#### [What the task asks]
The records are to be copied from the line that contains "This screenshot has" through their last line, word for word, with every picture left out.

#### [Task input]
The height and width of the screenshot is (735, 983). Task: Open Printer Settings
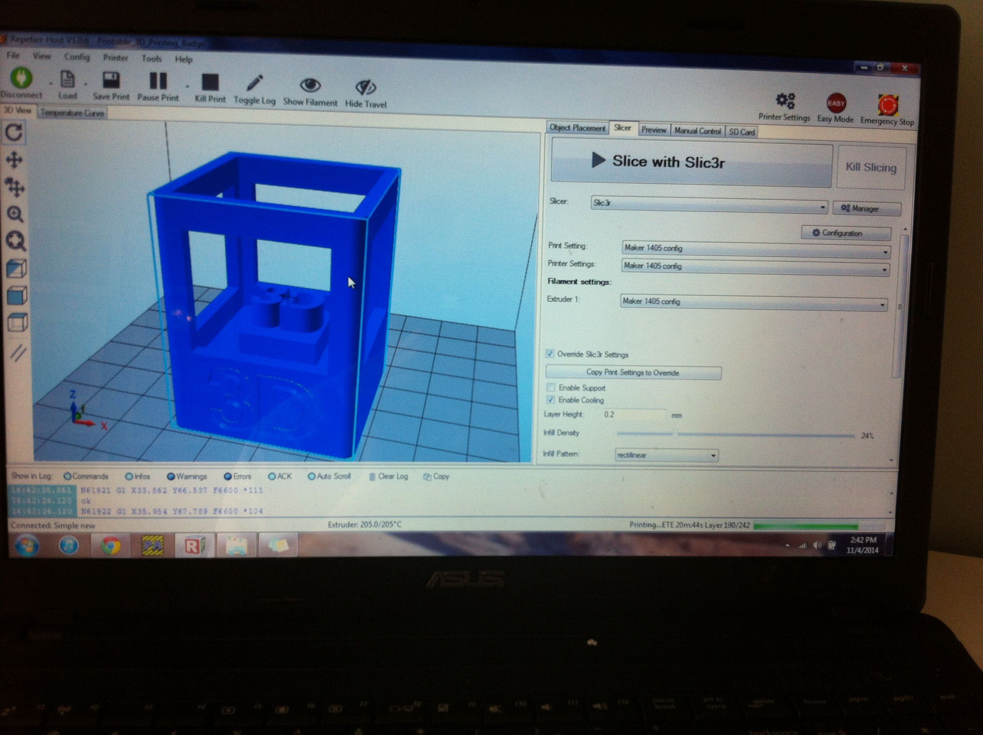coord(785,101)
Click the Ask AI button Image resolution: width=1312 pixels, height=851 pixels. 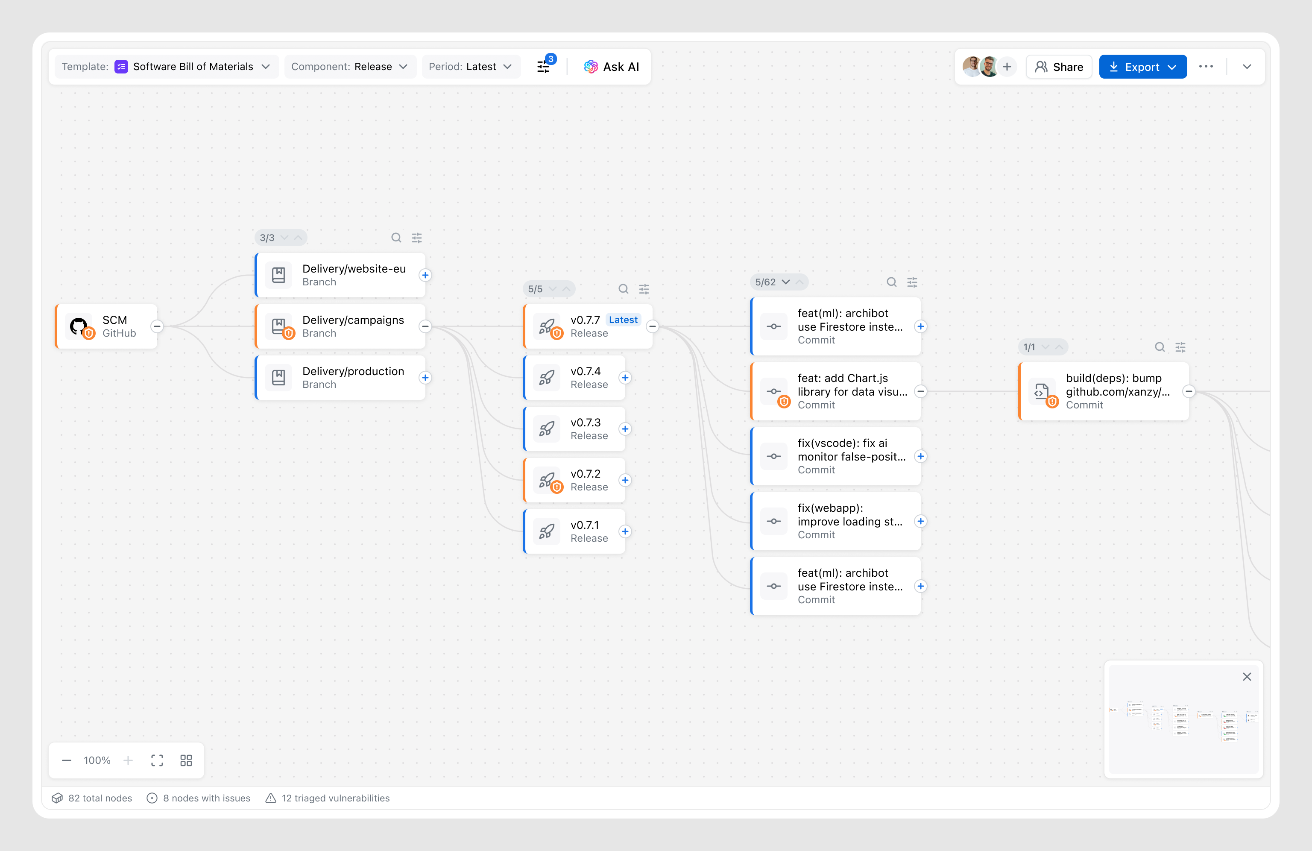click(x=611, y=67)
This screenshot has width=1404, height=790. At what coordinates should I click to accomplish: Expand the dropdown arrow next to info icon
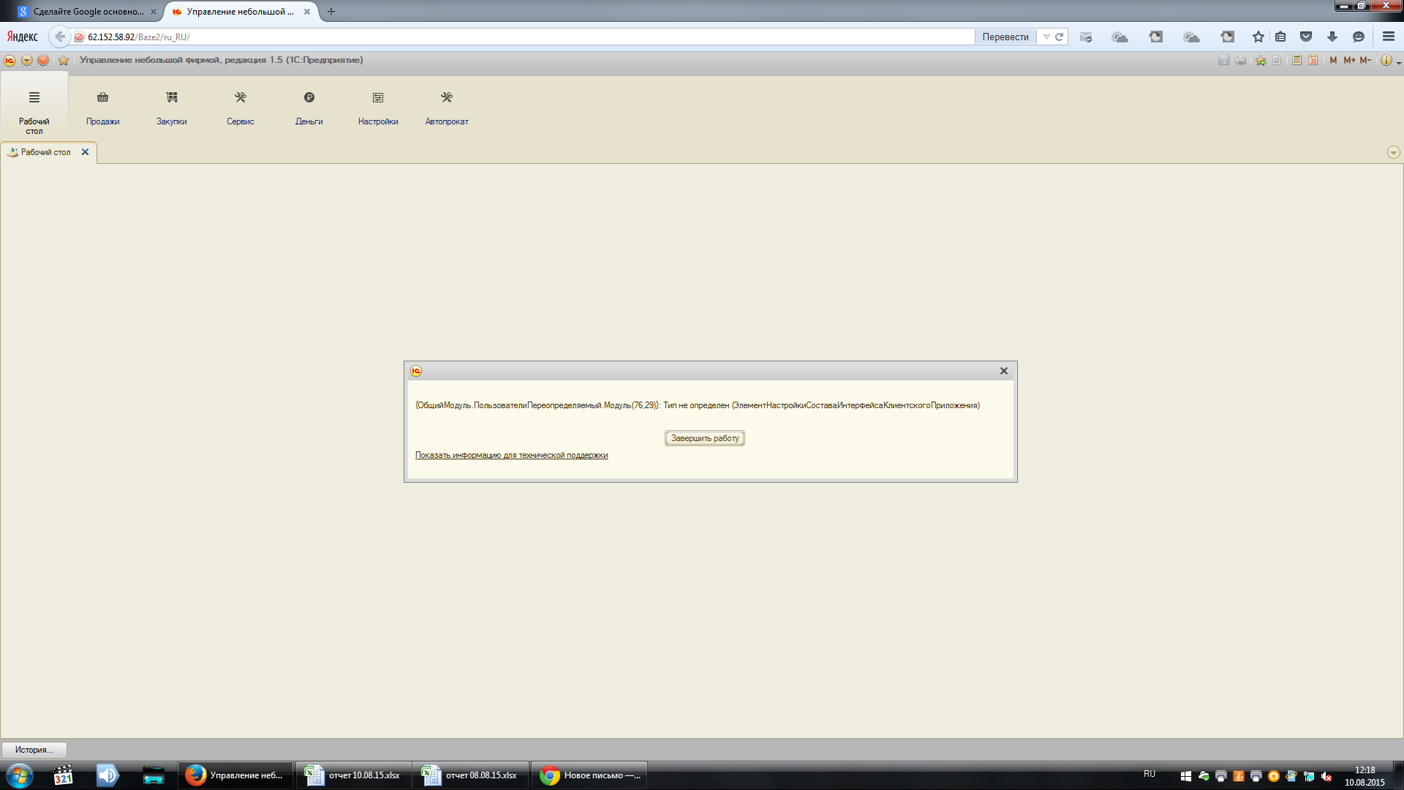point(1398,63)
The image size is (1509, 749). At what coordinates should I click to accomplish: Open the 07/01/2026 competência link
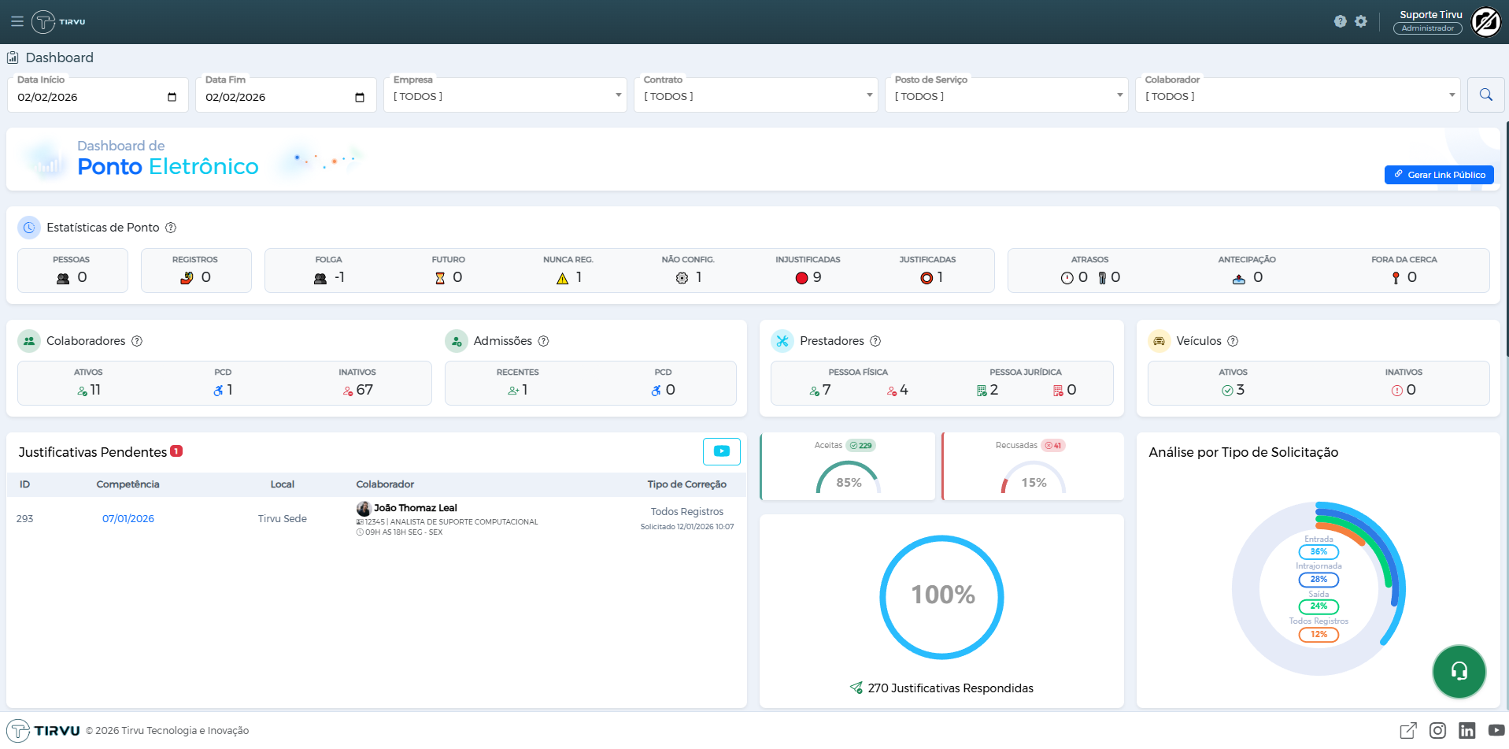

#### [Task result]
This screenshot has width=1404, height=790. At what coordinates should I click to accomplish: Expand the dropdown arrow next to info icon
point(1398,63)
The image size is (1509, 749). At what coordinates should I click to accomplish: Open the 07/01/2026 competência link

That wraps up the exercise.